Thursday, May 22, 2025

[Hyderabad, May 2025] Day 4 - Rain and Trotters

 I'm nearing the end of my brief and work-related trip to Hyderabad. It's 6AM here, and I've been up since about 4AM, having never really adjusted to the time difference. Hopefully, that means I'll have less of a difficult time returning to PDT normalcy, but I'm not holding my breath. Today was by far the busiest meeting day for me. I gave a presentation, had one-on-ones with six people, and adlibbed a 'fireside' chat for half an hour with a team of artists who had literally travelled together from across the city just to meet me. Social interactions are, at the best of times, draining to me. I'm a secret introvert, though I can passably put on the mask of an extrovert for my job in short bursts. 

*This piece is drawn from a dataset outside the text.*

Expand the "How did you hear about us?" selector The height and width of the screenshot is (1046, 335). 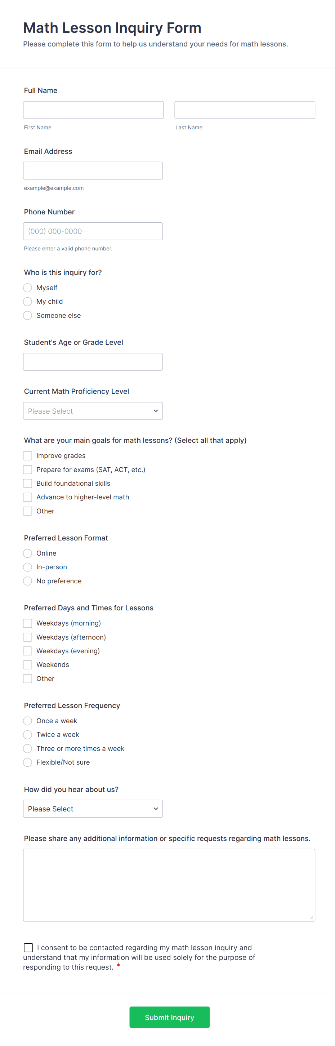click(93, 808)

It is, however, quietly and utterly draining for me. So that, coupled with the increase in the intensity of my jet lag (shouldn't I be adjusting by now?), made me feel like I was wandering around in a fugue state for the latter half of the day.

Mutton paya, "Trotter Stew"
Back in the morning, however, we are having my next-to-last breakfast at the hotel's excellent multi-cultural breakfast buffet. I am an adventurous eater and not afraid to try things that might not resonate with American culinary sensibilities. So, when I saw that they were serving a lamb trotters stew called Mutton Paya as one of the dishes, I was genuinely excited and curious to try it out. All apologies to the fans of baby animals for this bit. For those unfamiliar with the concept of a trotter, it's the foot of the animal -- what they trot on, and eating pigs' trotters (aka pig's feet) is pretty typical of south-eastern parts of the United States. Lamb trotters, on the other hand, I hadn't even considered.

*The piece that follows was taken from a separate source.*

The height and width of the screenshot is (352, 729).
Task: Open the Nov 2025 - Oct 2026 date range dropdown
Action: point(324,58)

Dim sum enthusiasts will have, at some point or another, at least attempted to eat chicken's feet. They are typically steamed or boiled for long enough to be falling off the *manifold* tiny bones, until the cartilage and skin nearly turn to gelatine. In my humble opinion, they are more trouble than they are worth, yielding very little actual meat by the...foot. The same holds true, it turns out, for lamb trotters. The stew itself was highly salted, and there wasn't much else going on for it. The meat I did manage to carve out between the microsurgery of extracting as many of the wee foot bones and the tasteful spitting out of the bones I missed wasn't unpleasant, per se. However, again, the whole dish was predominantly salt-flavored. But there, I've had them. Check that off the unwritten list of adventurous eating. I might pass on lamb's feet in the future, but you never know; I usually try foods twice before I settle on an opinion. The stew was served with a mildly sweet flat bread topped with seeds and segmented into four quadrants. I liked the bread, and it did have a nice contrast with the salty stew.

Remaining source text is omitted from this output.